- **Exercise aim**
Take the lines from the line containing "You are a GUI" through the end of the entries and output them exactly, with no pictures and nothing more.

- **Extracted entries**

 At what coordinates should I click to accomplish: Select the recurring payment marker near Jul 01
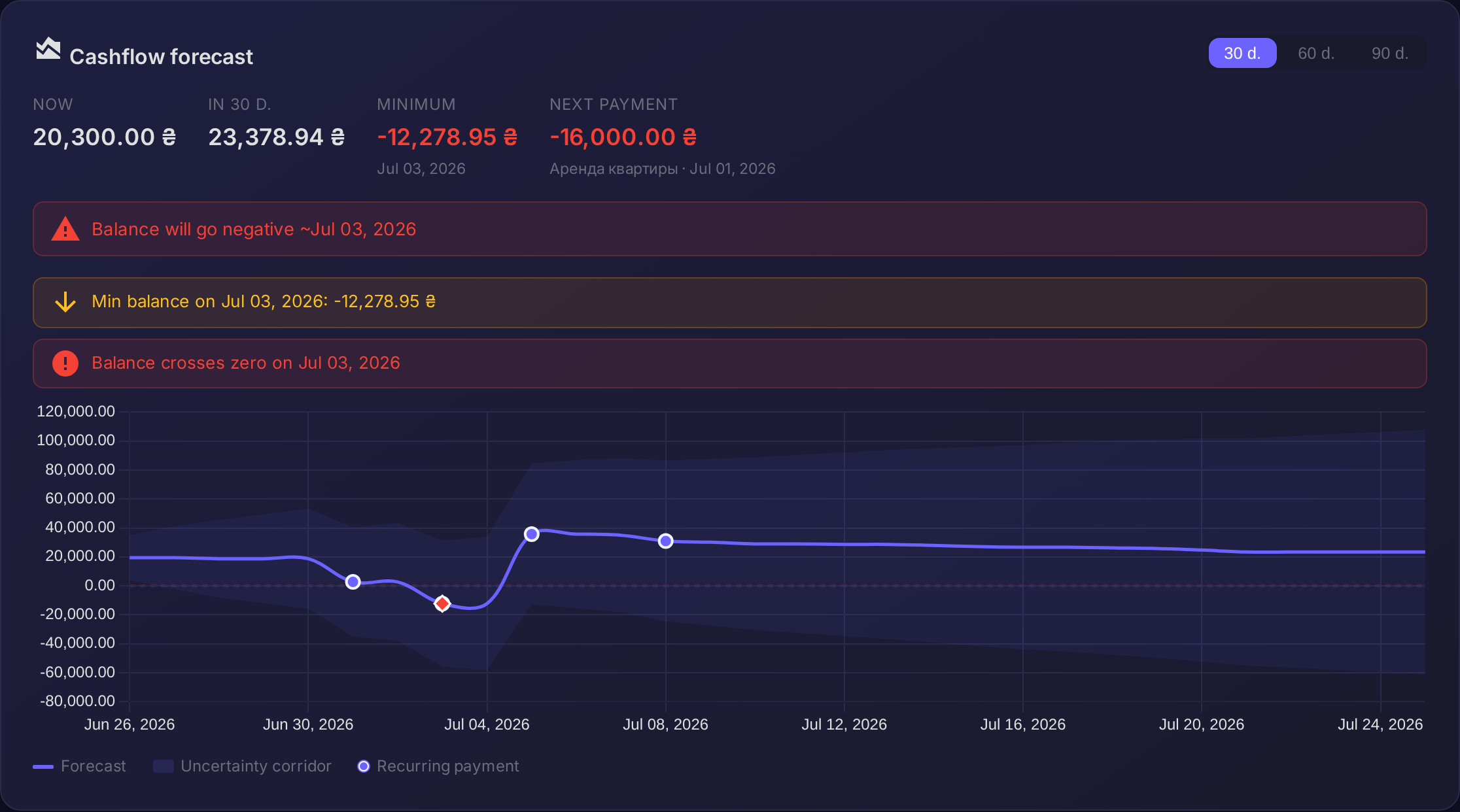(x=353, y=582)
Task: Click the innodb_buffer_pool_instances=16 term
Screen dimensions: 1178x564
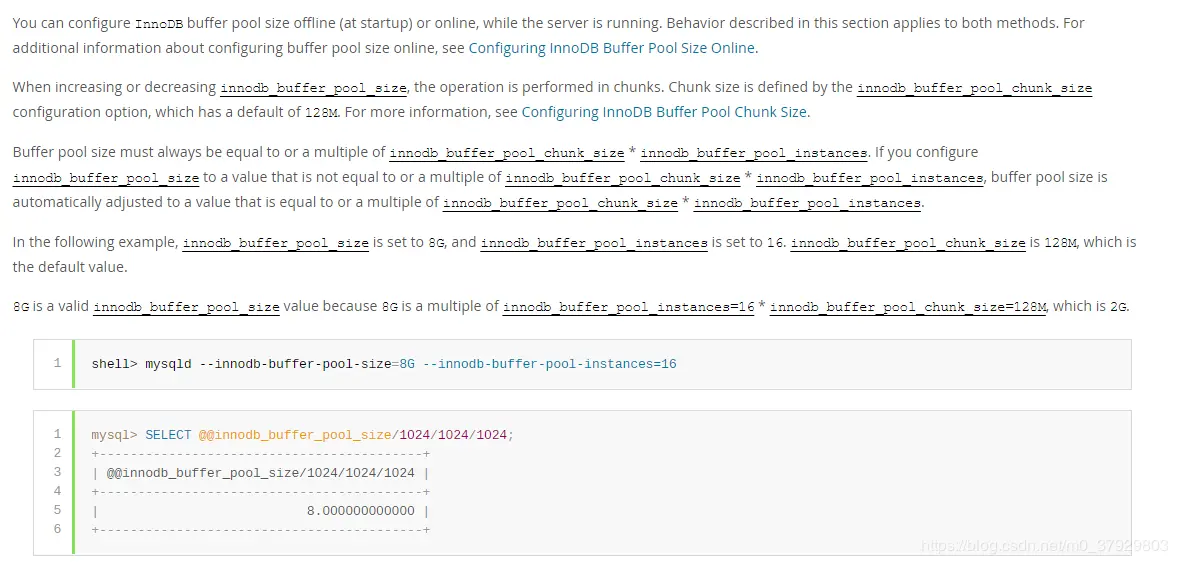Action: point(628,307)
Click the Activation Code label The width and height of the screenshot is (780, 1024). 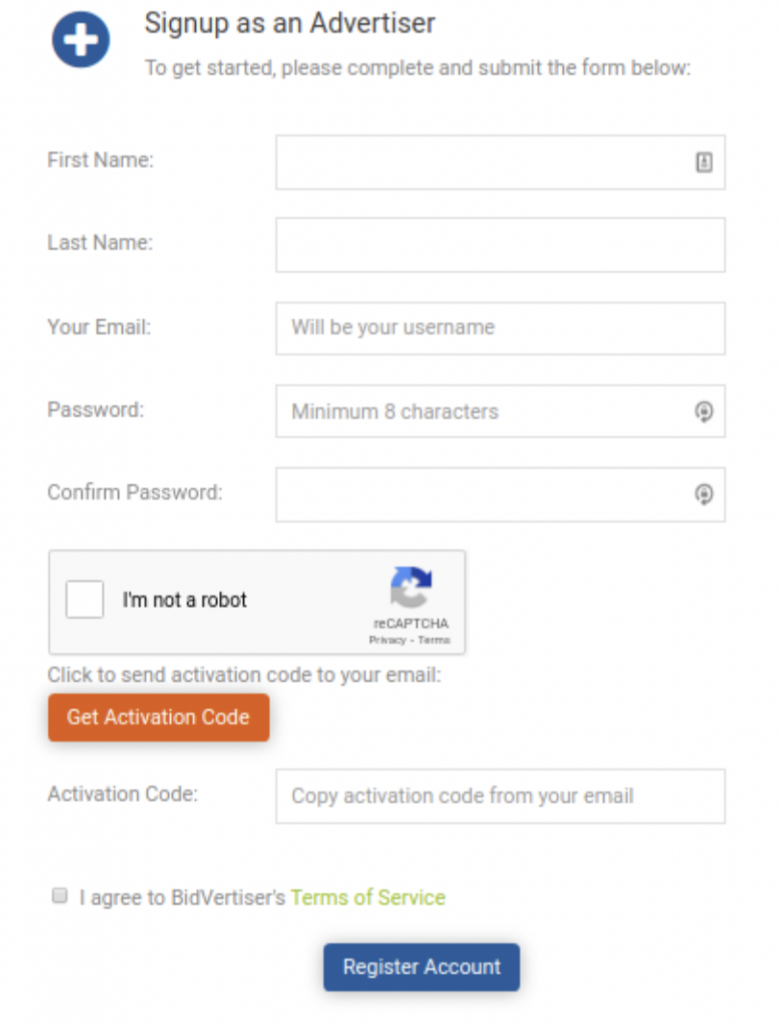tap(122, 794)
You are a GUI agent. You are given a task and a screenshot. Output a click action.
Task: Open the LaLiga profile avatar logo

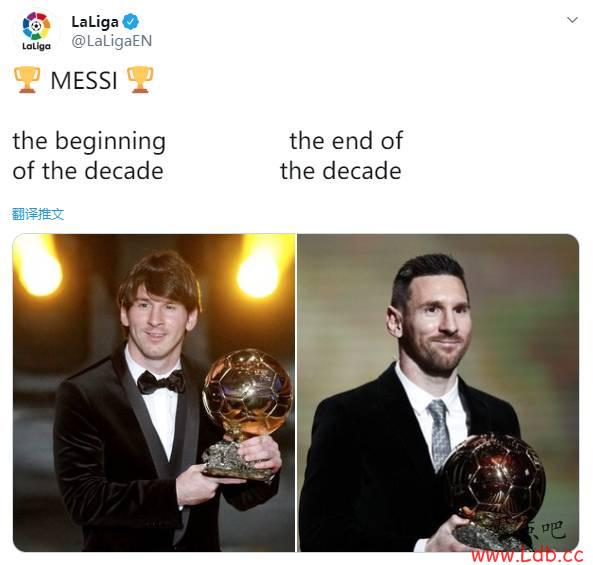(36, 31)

- **Exercise output**
You are a GUI agent. You are given a task and a screenshot. Output a click action.
Task: Open the LaLiga profile avatar logo

(36, 31)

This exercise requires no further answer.